▶ DATA SUPPLIED:
--------------------------------------------------
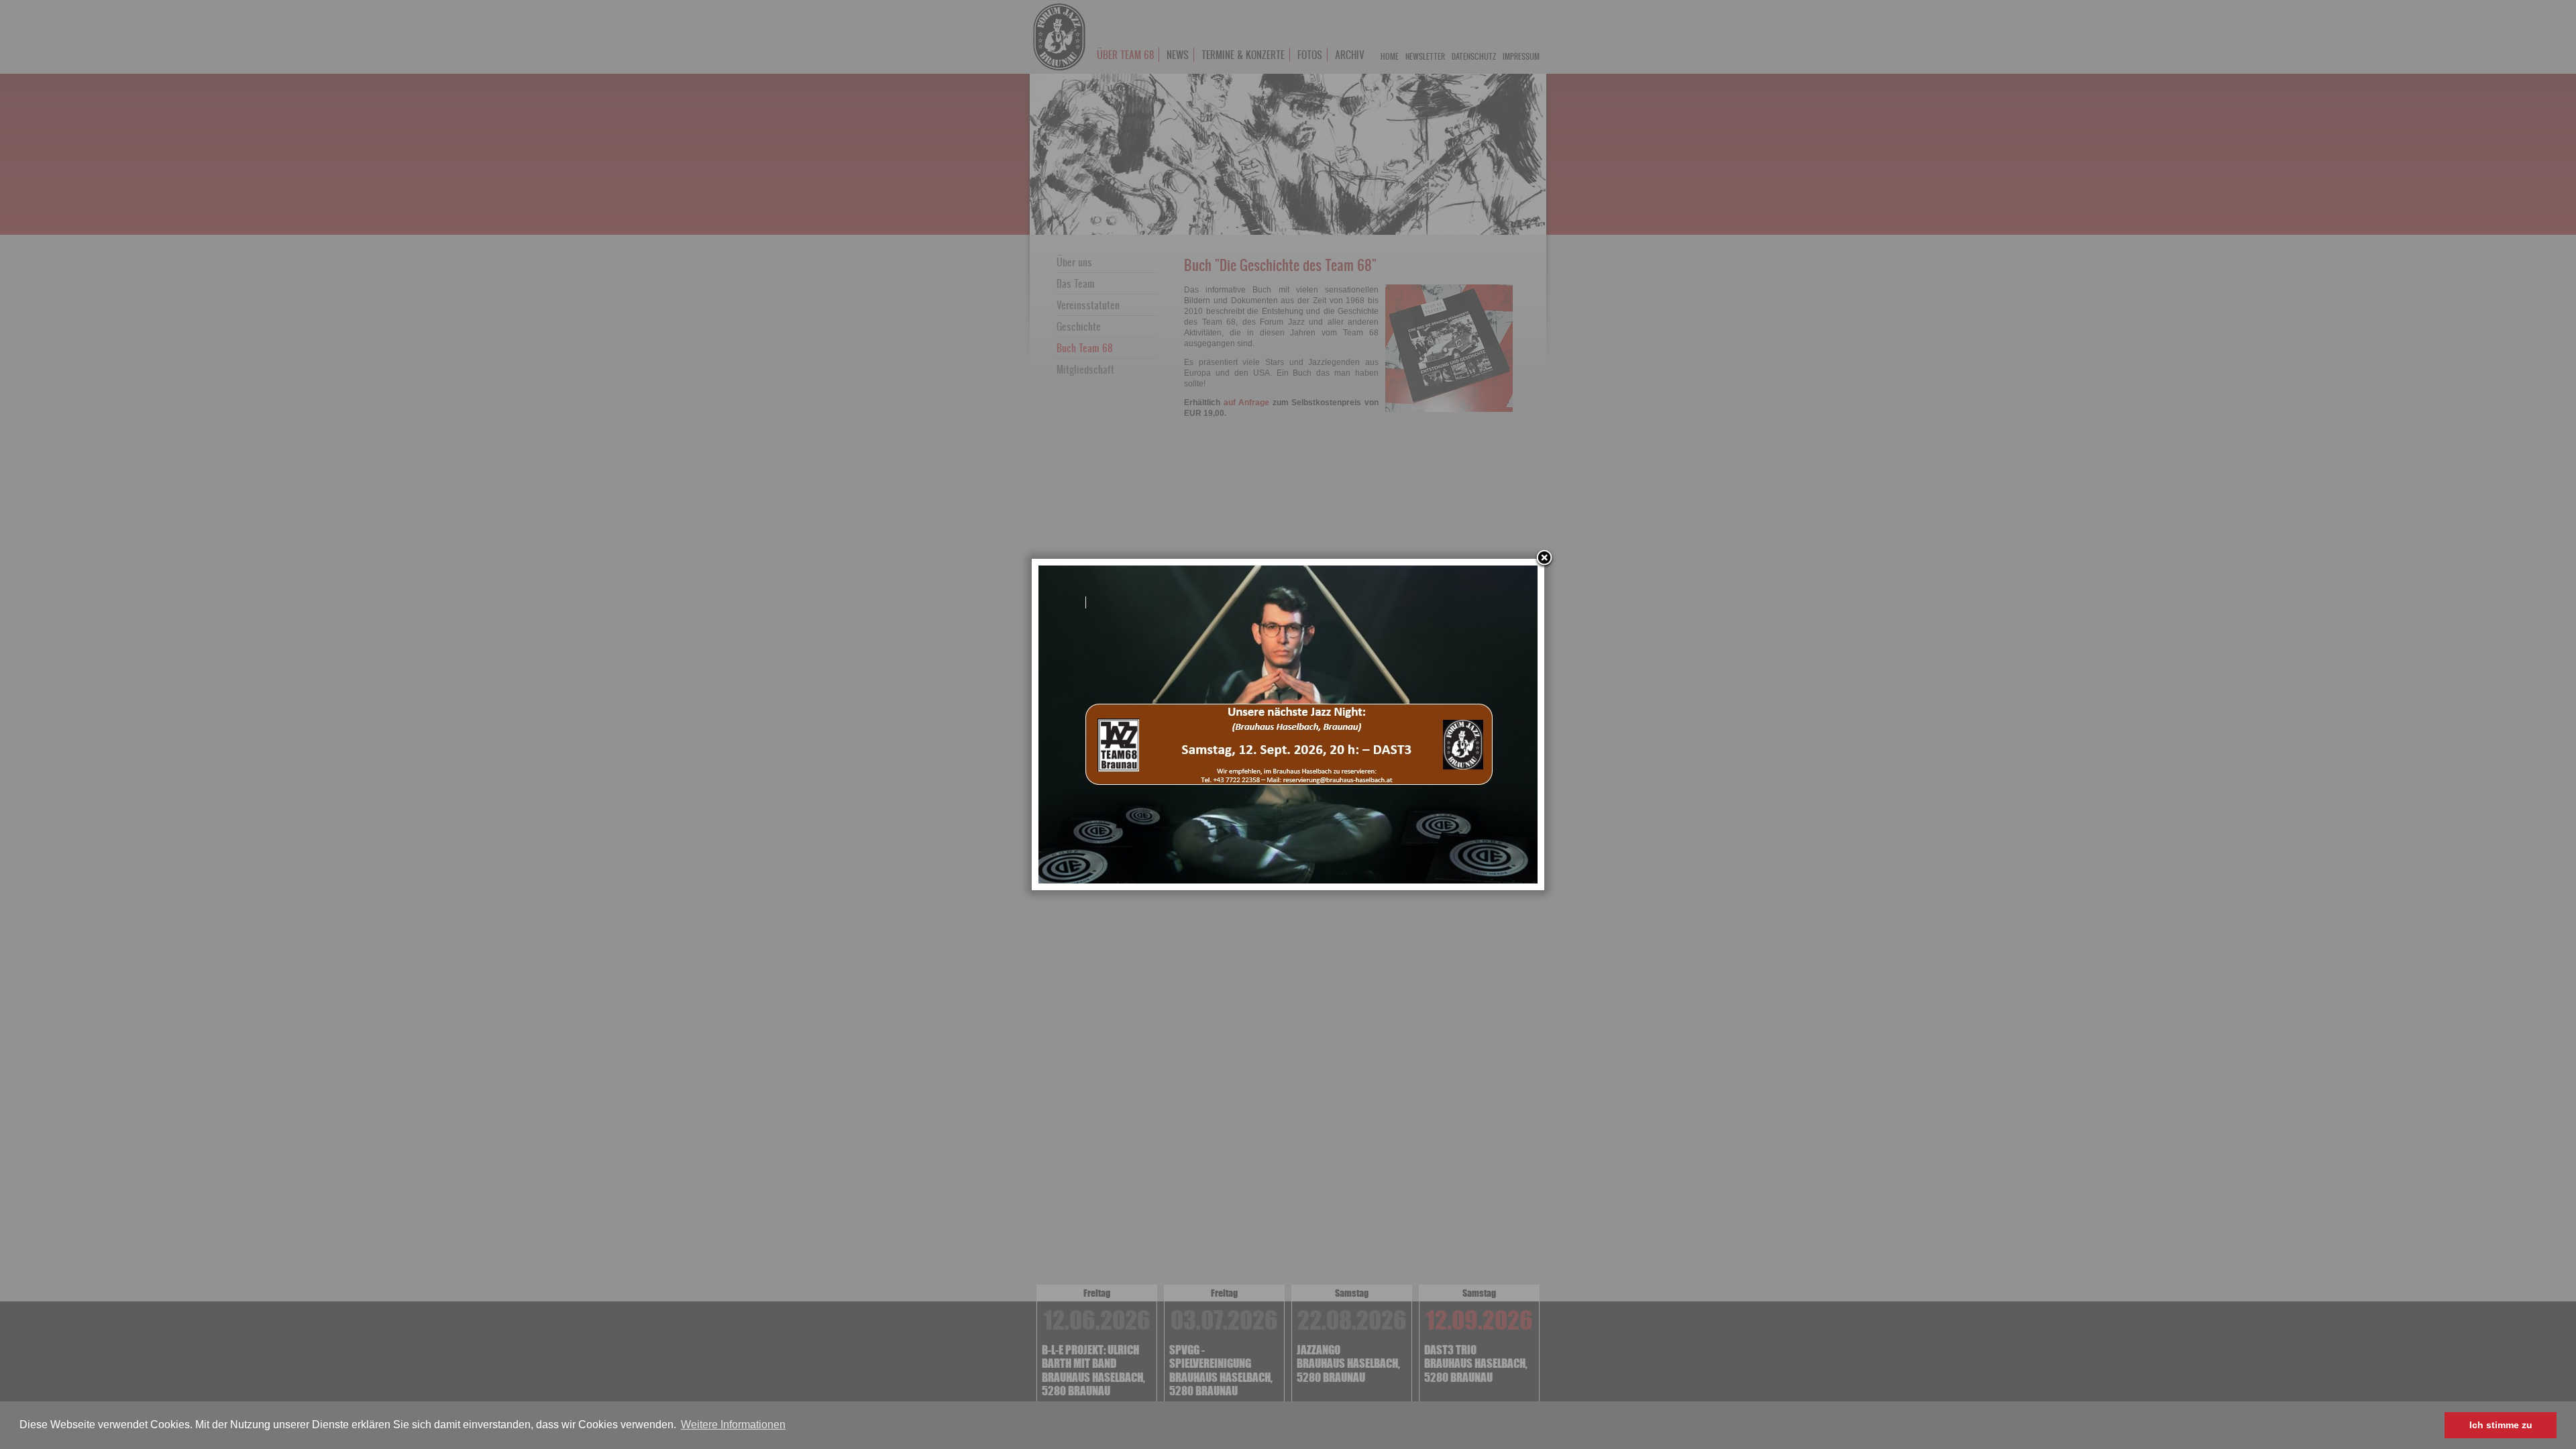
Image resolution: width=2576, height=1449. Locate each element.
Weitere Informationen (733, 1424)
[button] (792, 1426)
--------------------------------------------------
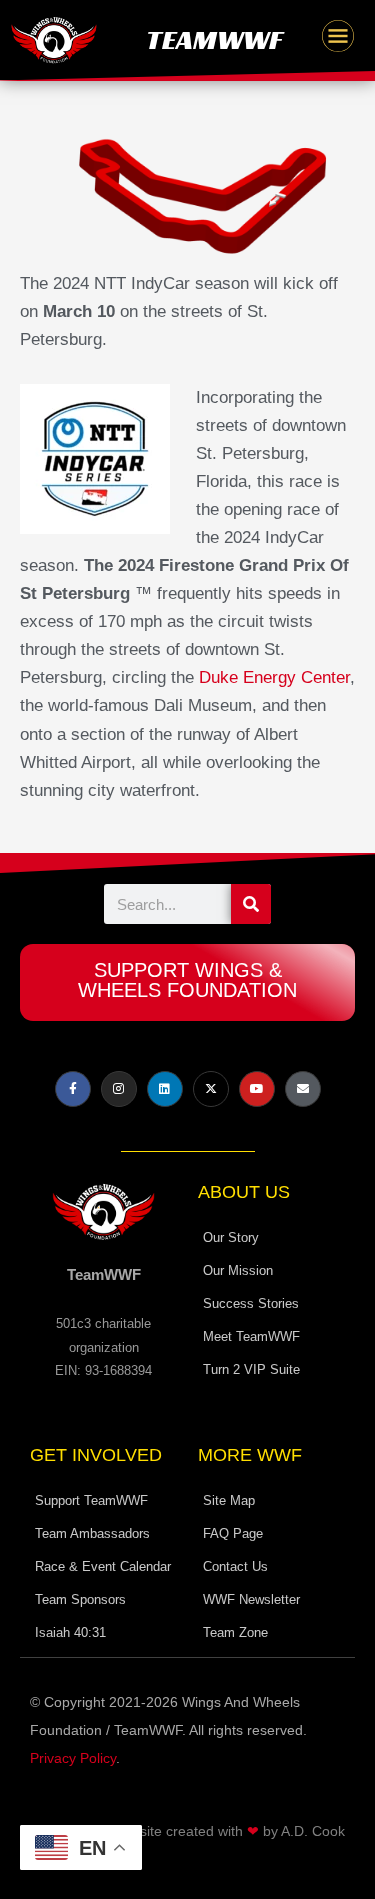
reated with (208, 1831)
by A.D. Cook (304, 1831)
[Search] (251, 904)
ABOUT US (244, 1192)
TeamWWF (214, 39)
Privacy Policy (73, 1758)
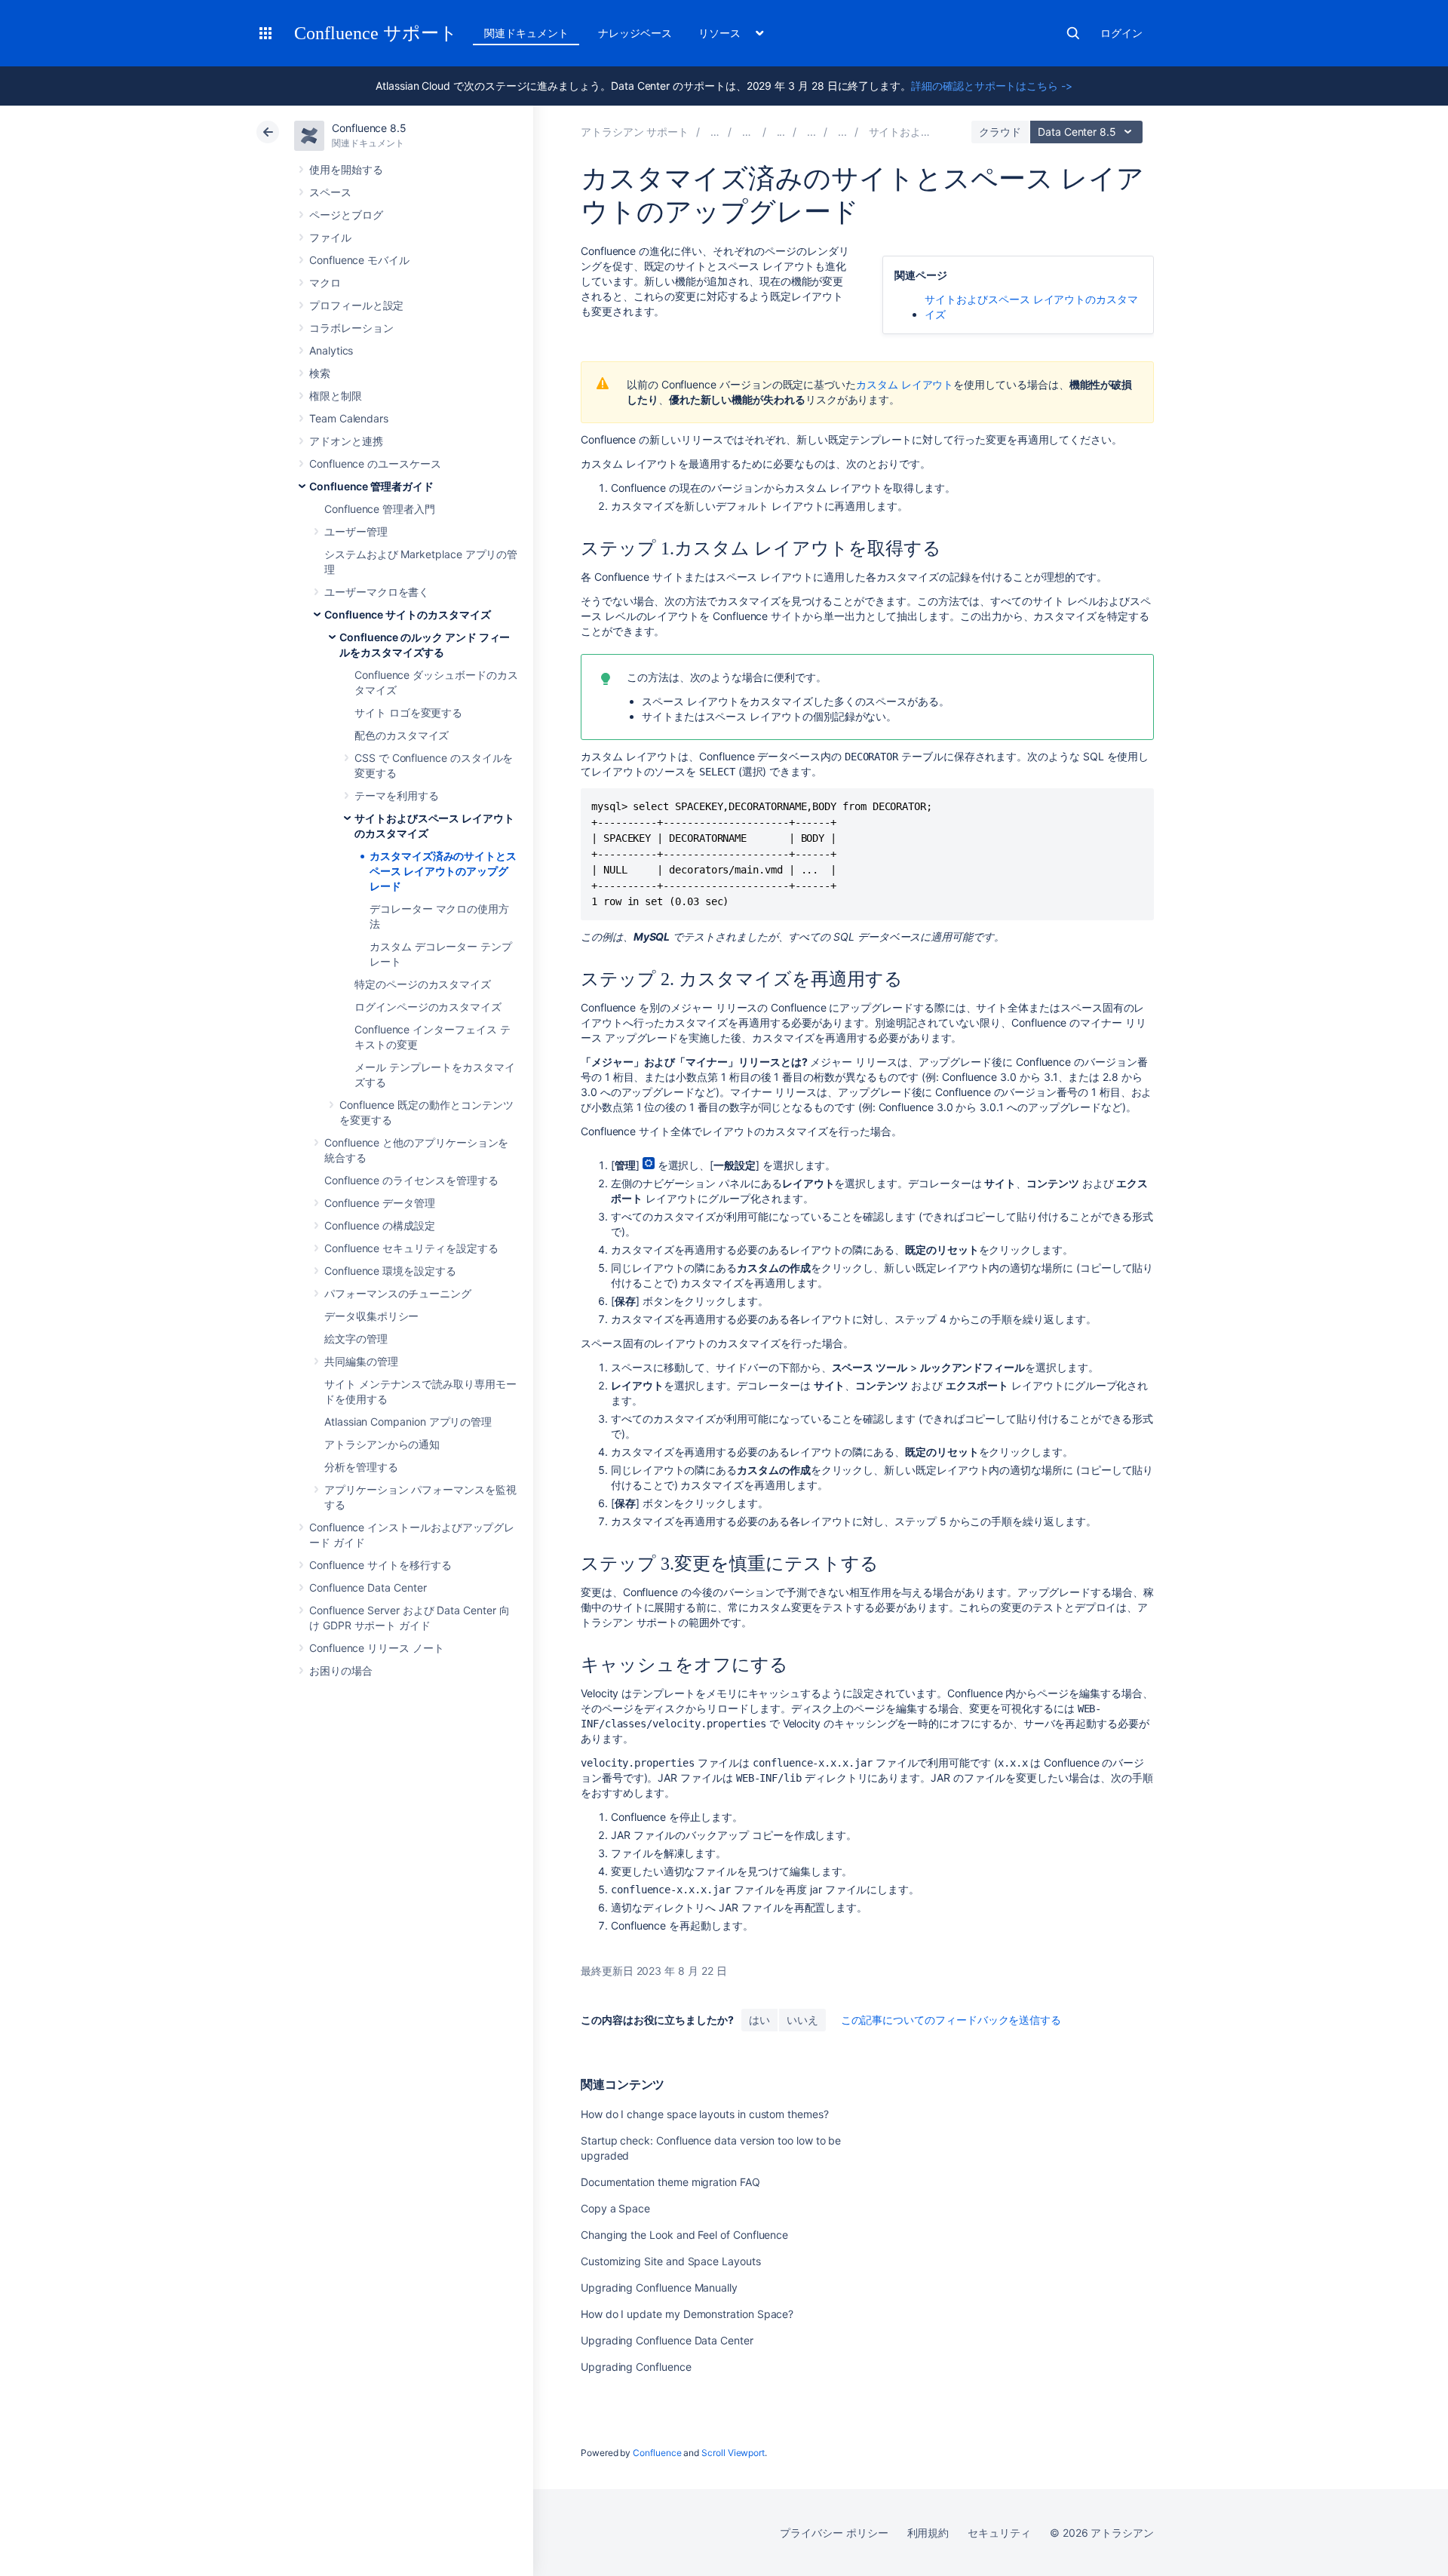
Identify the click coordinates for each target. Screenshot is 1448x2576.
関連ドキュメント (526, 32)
--------------------------------------------------
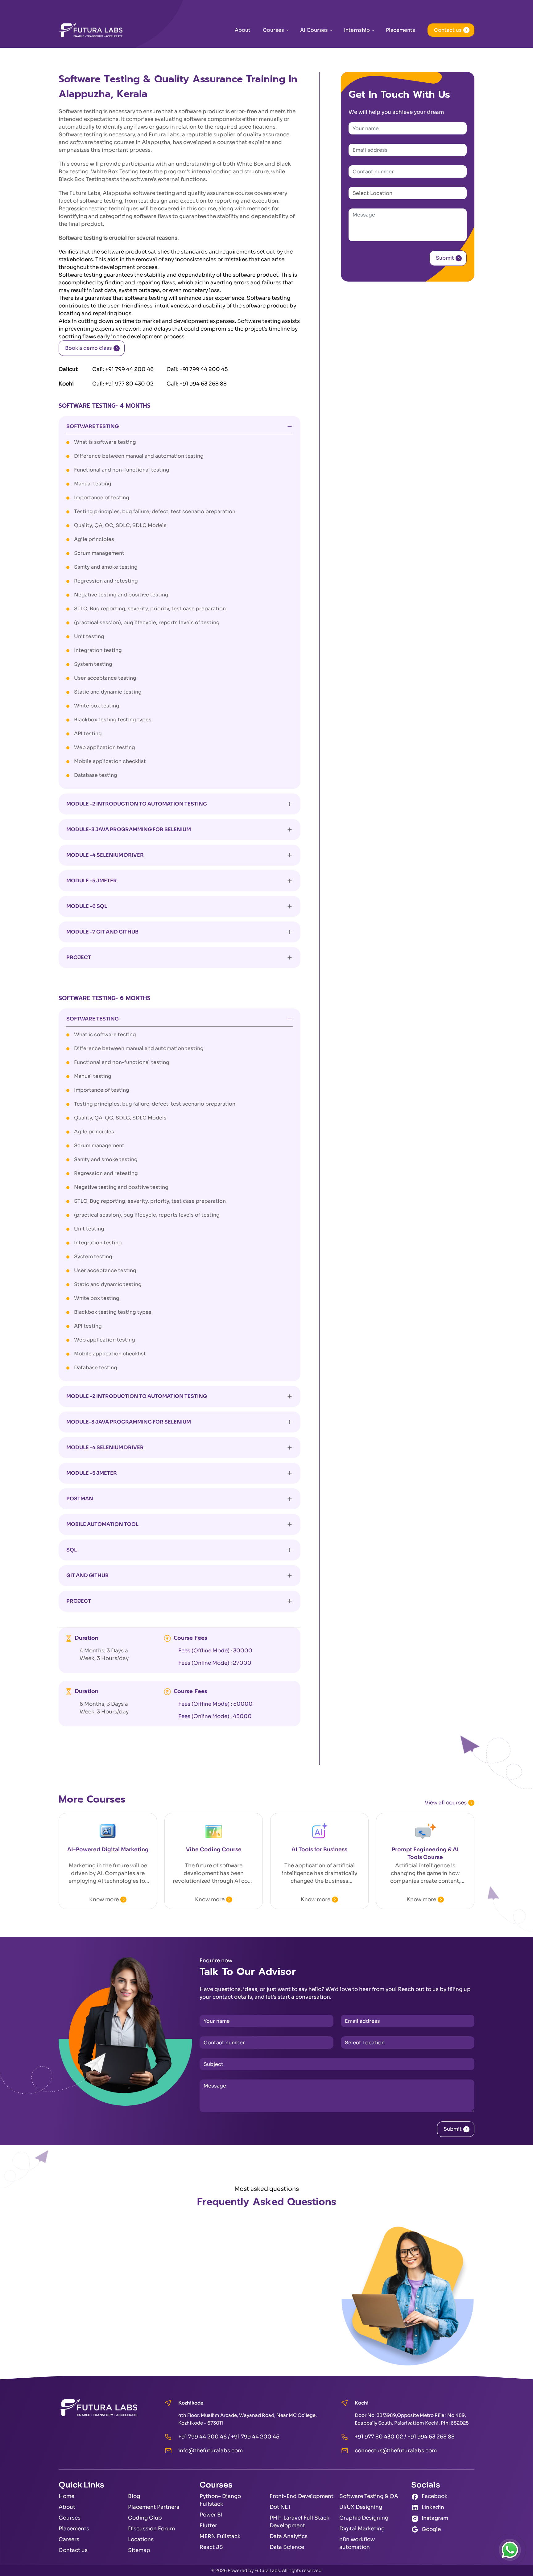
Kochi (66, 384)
--------------------------------------------------
▶ WORK ITEM: Starting at the line with "Image resolution: width=2576, height=1449." and ending at the line with "[button] (792, 1426)", print each line of the listing above exactly, with no other lines.

▶ WRITTEN RESPONSE:
Image resolution: width=2576, height=1449. Locate each element.
Weitere Informationen (733, 1424)
[button] (792, 1426)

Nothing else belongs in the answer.